Because, surprisingly, Elcano and Magellan managed to prove that the Moluccas are in Spanish possessions. The Portuguese crown had to come to terms with it. A little later, she bought the Moluccas from Spain for 350 thousand gold ducats. The main result of the journey of Magellan and Elcano was the conclusion of a new treaty between Spain and Portugal. The parties understood that they needed another dividing meridian. In 1529, the Zaragoss Agreement was signed, which resulted in its own demarcation line in the Eastern Hemisphere.
She lay in 300 leagues east of the Moluccas. All this was of great importance in the XVI-th century, but not in our days. In other words, Magellan would become a very important figure for his time, but not for history as a whole. Now his name would be known only to specialists in the Epoch of Geographical Discoveries and would stand in the same row with William Dampier, Peter Steyvesant or Martin Frobisher.
But the laurels of the commander of the first expedition in history, whose members had circled the globe, would have been given to Francis Drake.

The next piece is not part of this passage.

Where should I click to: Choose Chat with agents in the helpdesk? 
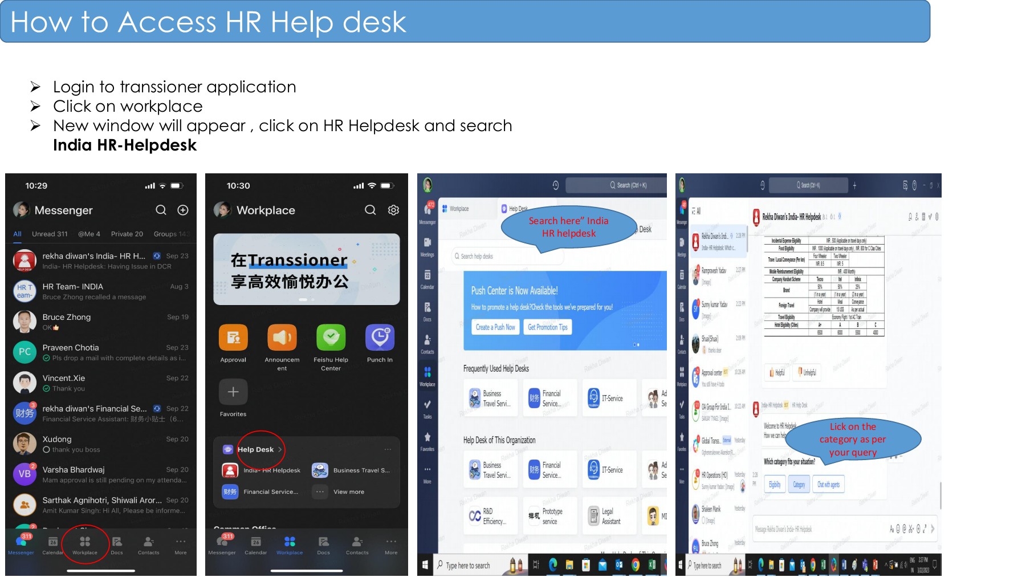[828, 484]
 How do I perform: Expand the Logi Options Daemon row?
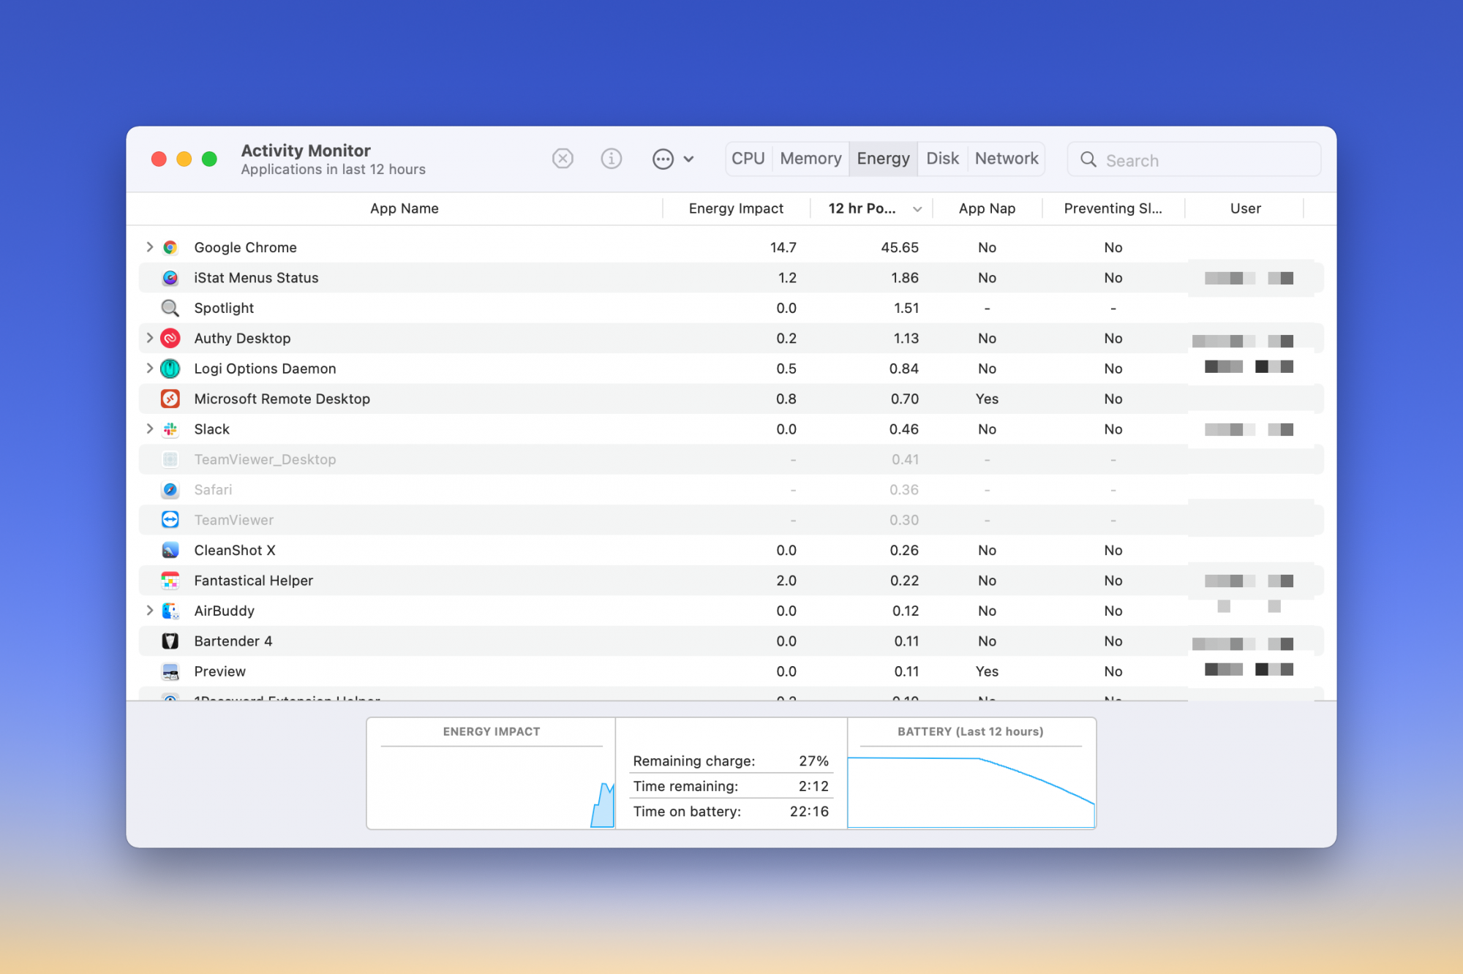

However, even the Basque Andres Urdaneta could have intervened, opening the safe route of Mexico to the Philippines, but his journey was solid and took place with long breaks. Around the world formed on the principle of shuttle running. Urdaneta first traveled from Europe to America, because, having lived there for some time, he made an expedition to the Philippines, from there he returned to New Spain across the Indian Ocean, and at the end of his life arrived in Madrid.
He thus became a man who went around the earth, but his travels were not a single expedition. But Francis Drake fully departed from England to America with his return through India and Africa. He did this at the end of the 16th century exclusively for military purposes. However, if Magellan had survived, the first real world actor would have been not him, but Drake.